Since 2021, Democrats’ support for full legality has increased by 10 points, from 50% to 60%. Over the same period, support for that position has expanded four points to 36% among independents while decreasing seven points to 8% among Republicans.
Longer term, Democrats’ belief that abortion should be legal without restrictions has been increasing since the late 1990s, when roughly a quarter held this view.
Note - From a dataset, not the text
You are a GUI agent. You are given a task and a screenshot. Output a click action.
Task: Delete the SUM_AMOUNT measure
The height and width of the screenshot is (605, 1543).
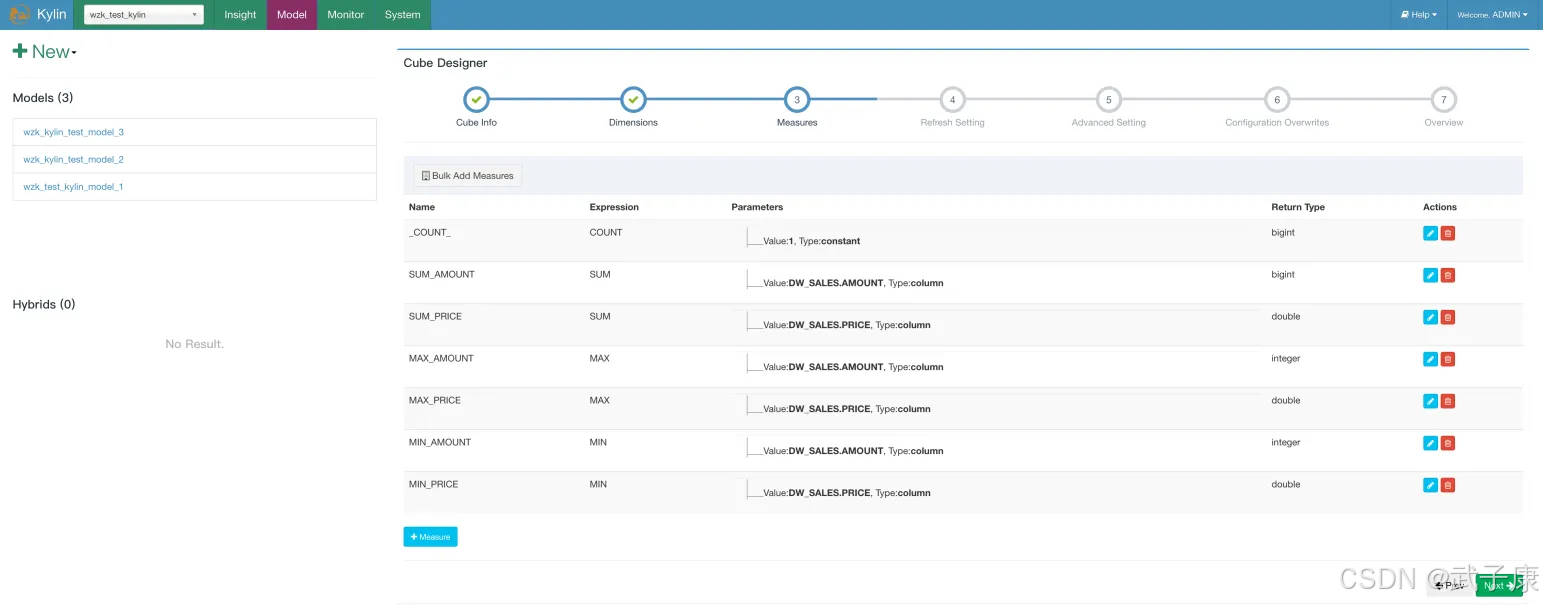tap(1447, 275)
Independents have been trending less strongly toward that outlook, while Republicans’ views have shifted in the other direction.
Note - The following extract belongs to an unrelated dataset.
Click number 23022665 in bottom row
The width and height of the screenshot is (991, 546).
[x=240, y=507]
Republicans’ 8% support for fully legal abortion is the lowest recorded by Gallup for that group, while the percentages wanting it illegal in all cases (24%) and legal only under certain circumstances (66%) are both up slightly from their recent averages.
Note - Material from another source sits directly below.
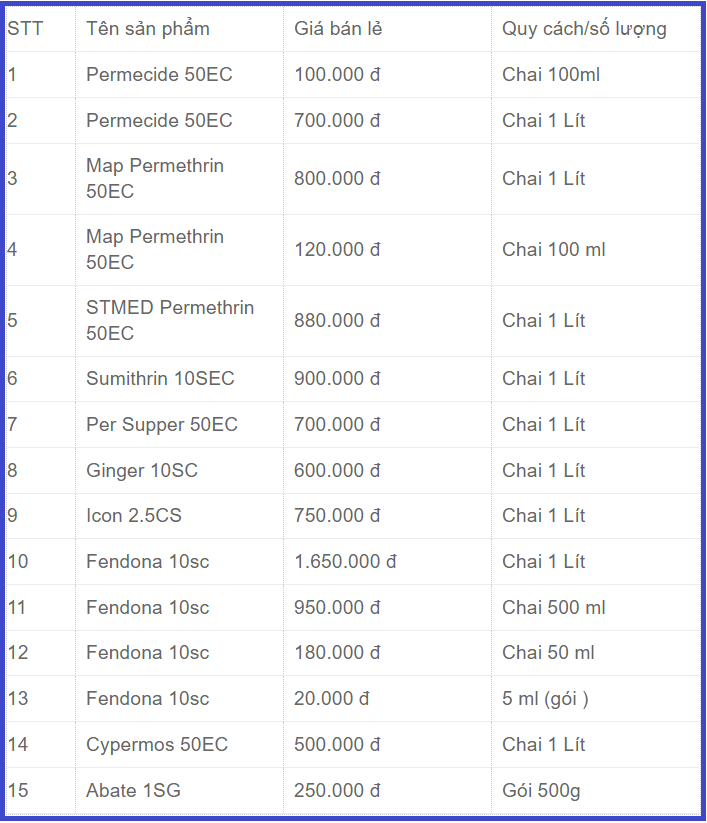This screenshot has width=707, height=823.
Task: Select the Ginger 10SC product cell
Action: (142, 470)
The net result of these changes among Republicans and Democrats is that partisans are more polarized on abortion than ever before.
Meanwhile, 21% of Republicans now identify as pro-choice, tying the record low in 2019, while 84% of Democrats, near the record high from 2022, say they are pro-choice. The 52% of independents saying they are pro-choice is similar to the long-term average for this group.
Separately, Gallup finds that 66% of Republicans versus 33% of independents and 12% of Democrats consider the Dobbs decision a good thing. Slightly more Republicans and independents than a year ago say overturning Roe is a good thing, while Democrats' views haven't changed. The 2022 poll was conducted after the Dobbs draft was leaked but before the Supreme Court officially issued its decision in late June.
Support for Abortion Rights Increases Among Women
Following increases each year since 2019, women’s view that abortion should be legal under any circumstances is at a peak of 40%. Men’s view has changed less by comparison, with 27% now favoring absolute legality versus 25% in 2019.
Similarly, women (who are more Democratic than men) have grown increasingly likely to identify as pro-choice. After peaking at 61% last year in the wake of the Dobbs leak, the percentage doing so has receded to 55%. However, that’s still higher than in any year prior to 2022. Meanwhile, just under half of men continue to identify as pro-choice.
The view that the Dobbs decision is a bad thing is also higher among women (66%) than men (54%). Slightly fewer women than last year (71%) say overturning Roe is a bad thing, while men’s opinions are statistically unchanged.
The basic contours of American public opinion on abortion remain as they’ve been for decades: The majority of U.S. adults want abortion legal, with restrictions. Among the rest, more think abortion should be completely legal than completely illegal. And when focusing on when an abortion would occur, the majority think it should be legal in the first trimester, while not legal in the second and third trimesters. But within this broad framework, Americans have shifted toward more acceptance of abortion.
Similarly, in the wake of the Dobbs decision, which may have changed how Americans define what it means to be pro-choice or pro-life, the percentage identifying as pro-choice remains near the high-water mark set last year.
Expanded support for abortion rights is largely occurring among Democrats and, relatedly, among women.